▶ _Was verlangt wird_: Geben Sie bitte alle folgenden Einträge Zeile für Zeile unverändert wieder. Die Bilder lassen Sie dabei weg.

- - -

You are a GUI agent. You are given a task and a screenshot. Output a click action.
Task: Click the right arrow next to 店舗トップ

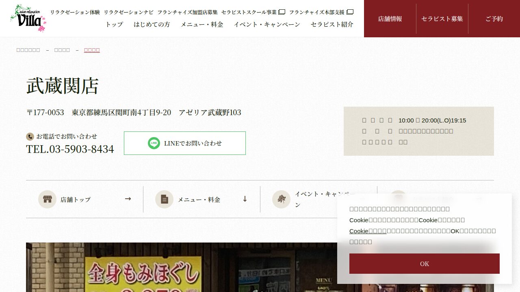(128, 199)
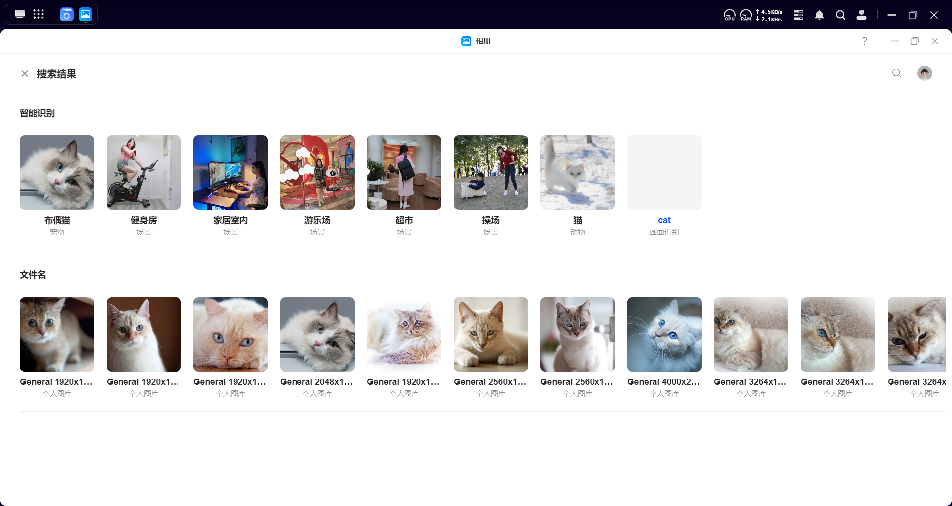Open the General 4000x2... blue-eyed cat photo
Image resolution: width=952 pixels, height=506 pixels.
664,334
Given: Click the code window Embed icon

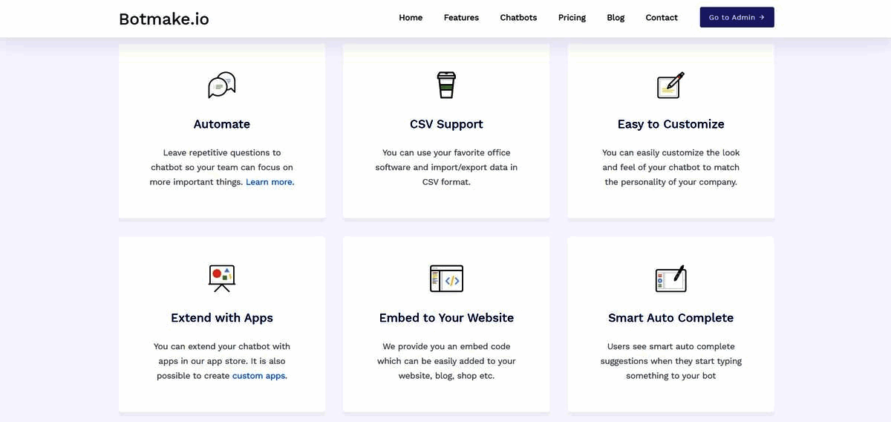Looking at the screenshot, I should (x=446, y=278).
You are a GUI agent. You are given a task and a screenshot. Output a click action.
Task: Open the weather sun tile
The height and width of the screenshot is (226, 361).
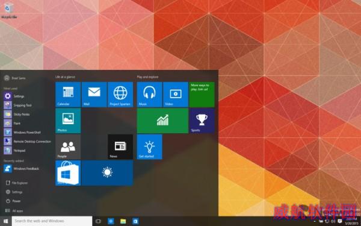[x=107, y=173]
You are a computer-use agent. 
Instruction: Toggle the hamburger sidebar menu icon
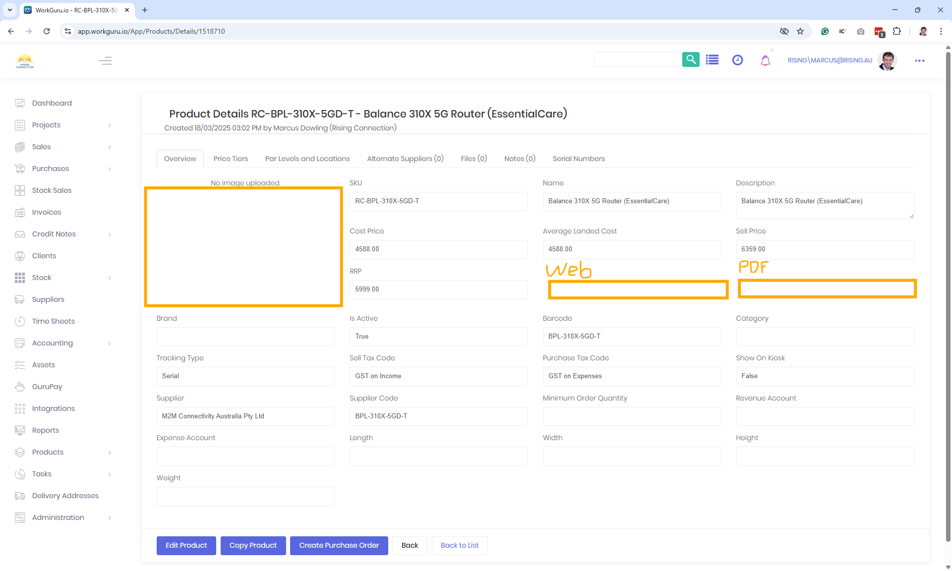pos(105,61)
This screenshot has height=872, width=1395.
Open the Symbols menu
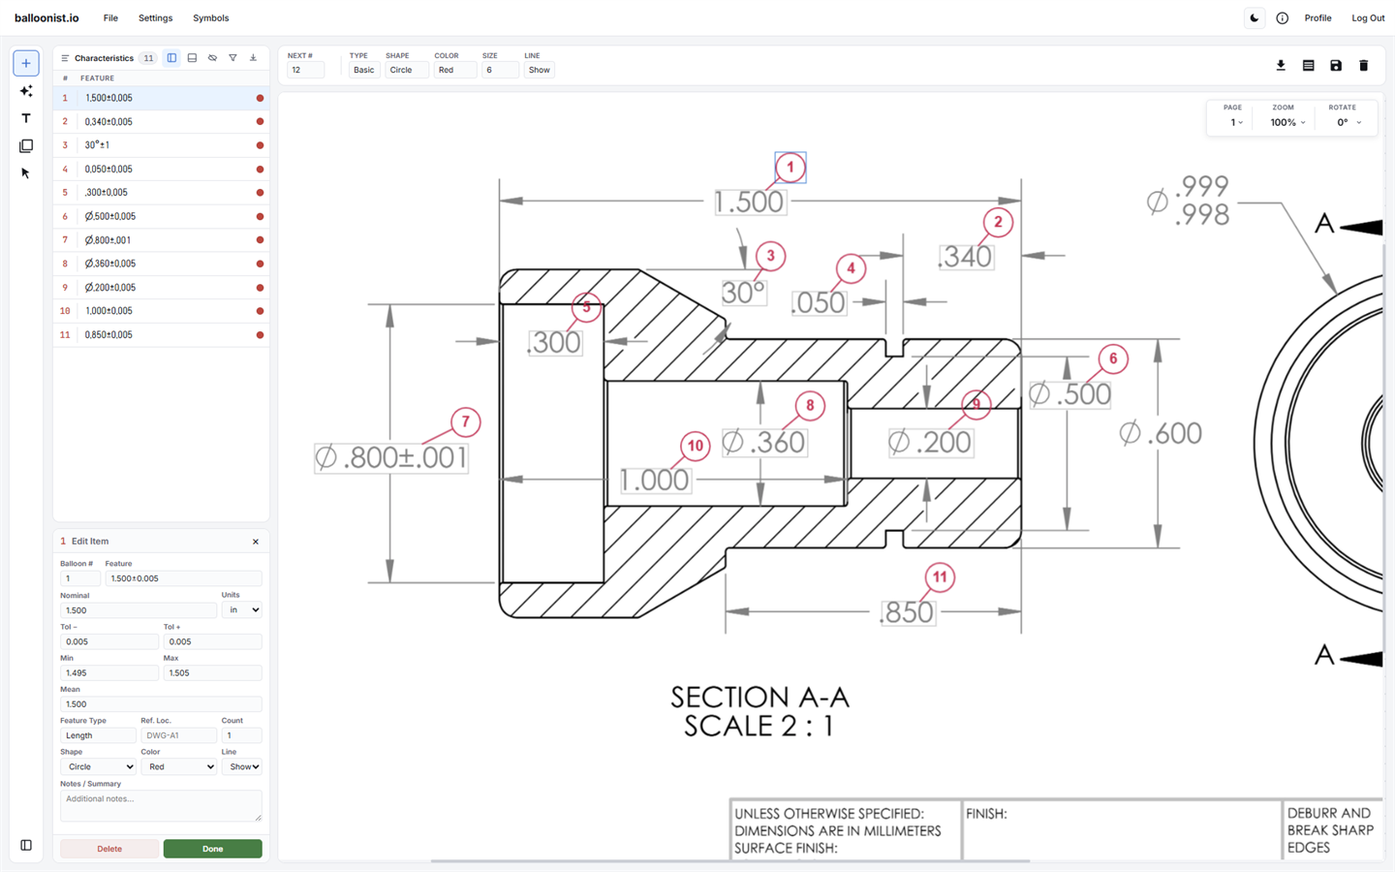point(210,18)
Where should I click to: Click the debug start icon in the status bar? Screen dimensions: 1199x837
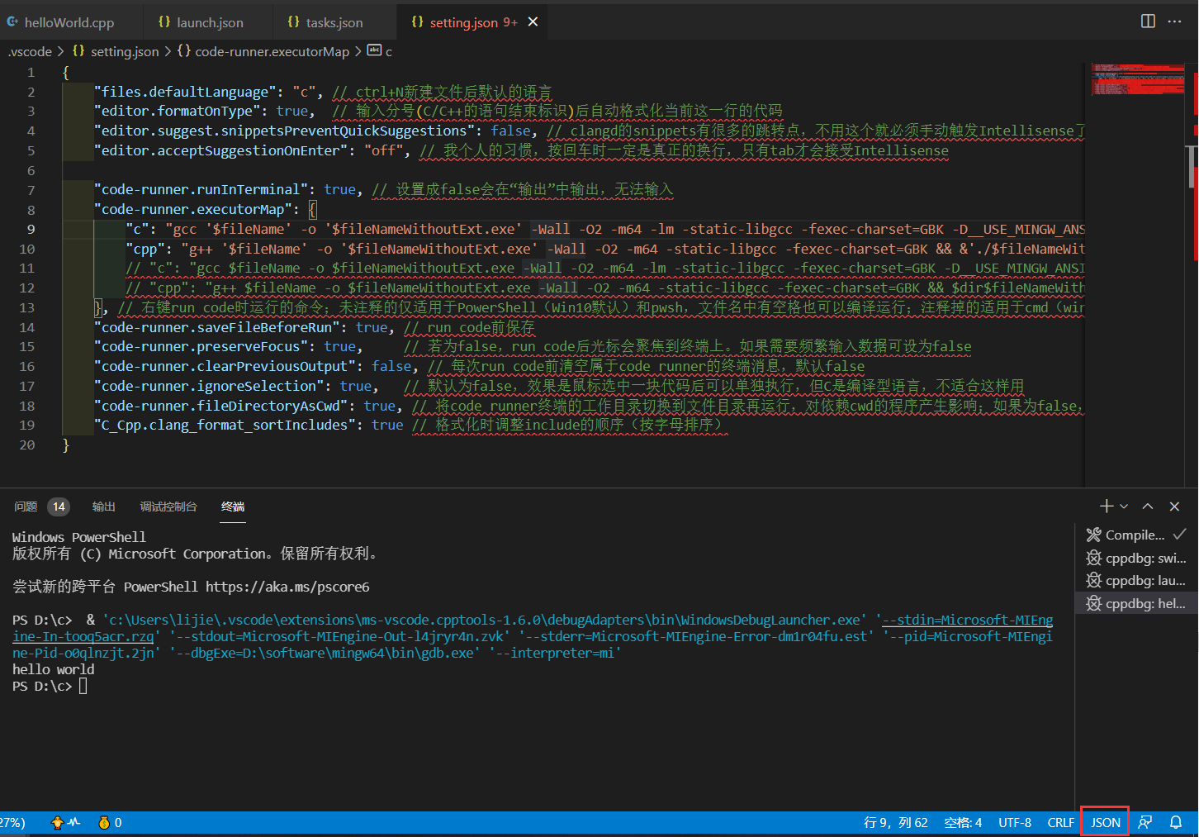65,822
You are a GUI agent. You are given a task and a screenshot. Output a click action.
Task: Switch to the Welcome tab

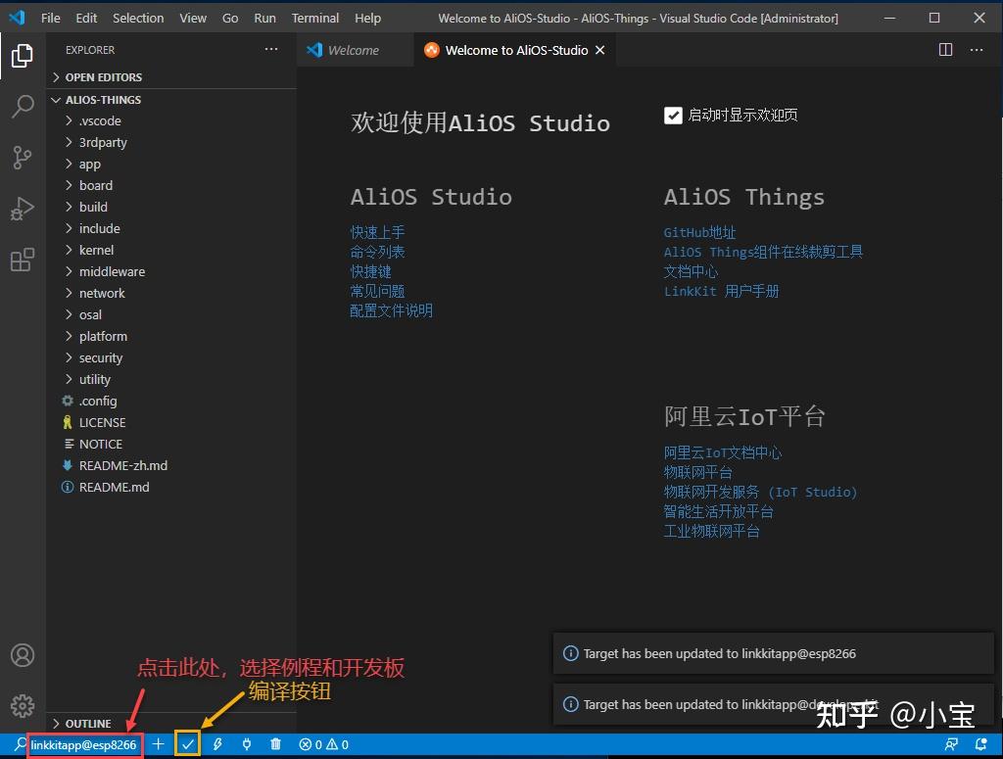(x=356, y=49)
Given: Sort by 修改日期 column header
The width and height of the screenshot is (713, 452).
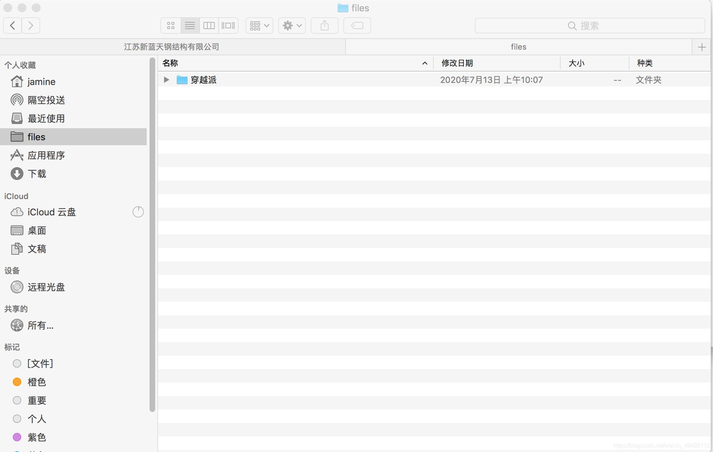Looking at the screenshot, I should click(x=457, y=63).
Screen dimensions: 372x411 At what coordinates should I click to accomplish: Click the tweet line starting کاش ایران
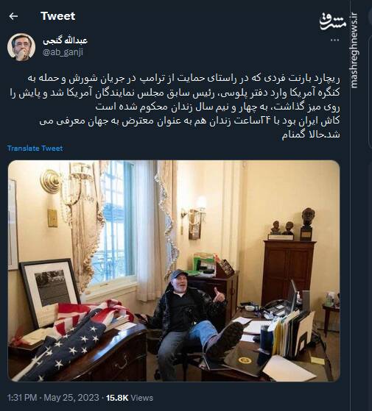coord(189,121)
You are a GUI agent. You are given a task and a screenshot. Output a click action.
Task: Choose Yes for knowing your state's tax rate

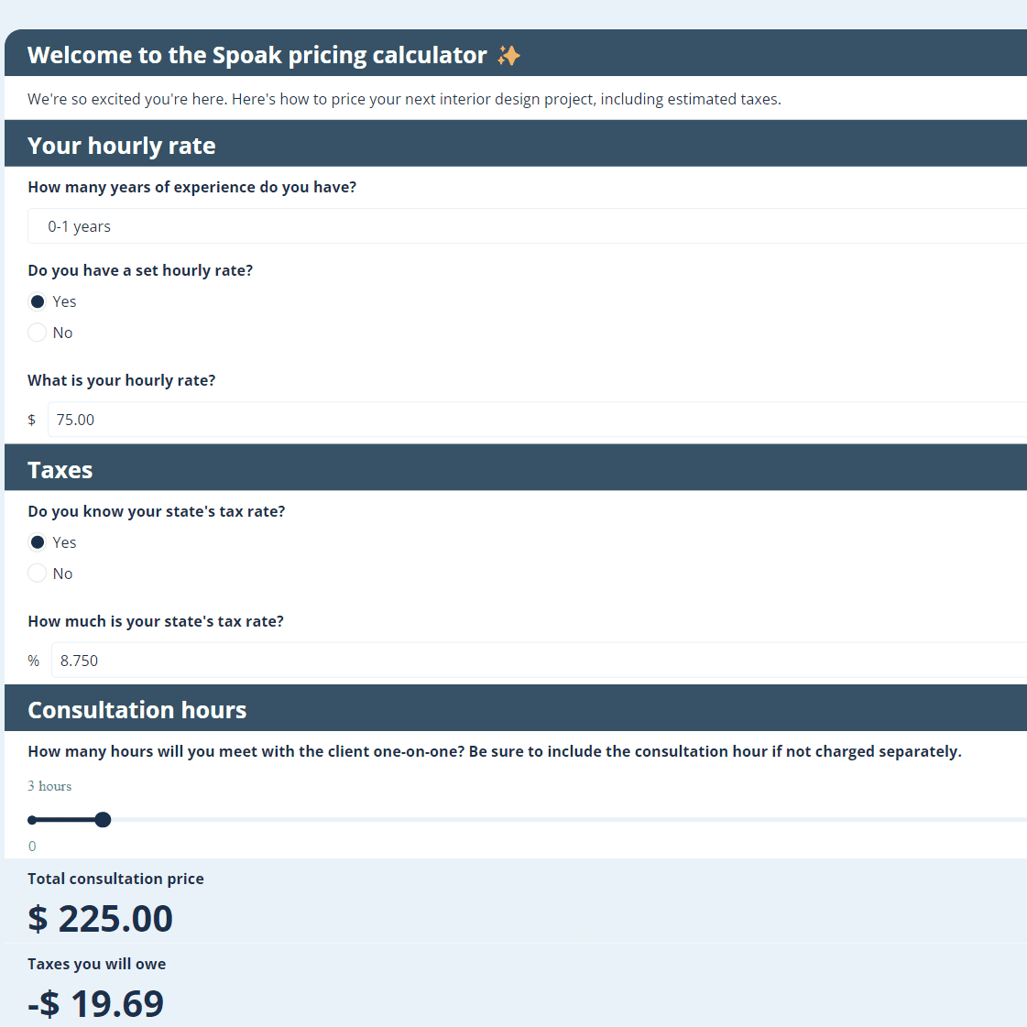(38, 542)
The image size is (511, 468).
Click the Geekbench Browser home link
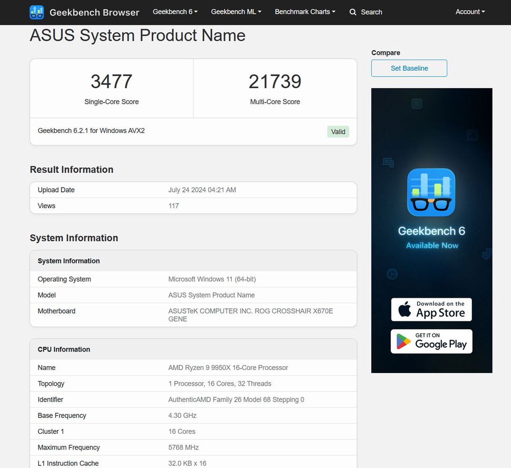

- - -

▶ _Lösung der Aufgabe_:
You are a GUI agent. You are given a task and a screenshot. Output a click action.
Task: Click the right arrow next to 店舗トップ

(128, 199)
Open the General 4000x2... blue-eyed cat photo
Image resolution: width=952 pixels, height=506 pixels.
664,334
Given: Click the code window Embed icon

Looking at the screenshot, I should (x=446, y=278).
You are a GUI agent. You are given a task and a screenshot. Output a click action.
Task: Open the weather sun tile
The height and width of the screenshot is (226, 361).
[x=107, y=173]
You are a computer-use agent. 
Instruction: Toggle the hamburger sidebar menu icon
pos(105,61)
This screenshot has height=872, width=1395.
Open the Symbols menu
point(210,18)
Where should I click to: Click the debug start icon in the status bar? Screen dimensions: 1199x837
65,822
You are a GUI agent. You are given a task and a screenshot. Output a click action.
Task: Switch to the Welcome tab

(x=356, y=49)
Given: Sort by 修改日期 column header
The width and height of the screenshot is (713, 452).
Looking at the screenshot, I should click(x=457, y=63).
Screen dimensions: 372x411 At what coordinates should I click to accomplish: Click the tweet line starting کاش ایران
coord(189,121)
You are a GUI agent. You are given a task and a screenshot. Output a click action.
Task: Choose Yes for knowing your state's tax rate

(38, 542)
The image size is (511, 468).
Click the Geekbench Browser home link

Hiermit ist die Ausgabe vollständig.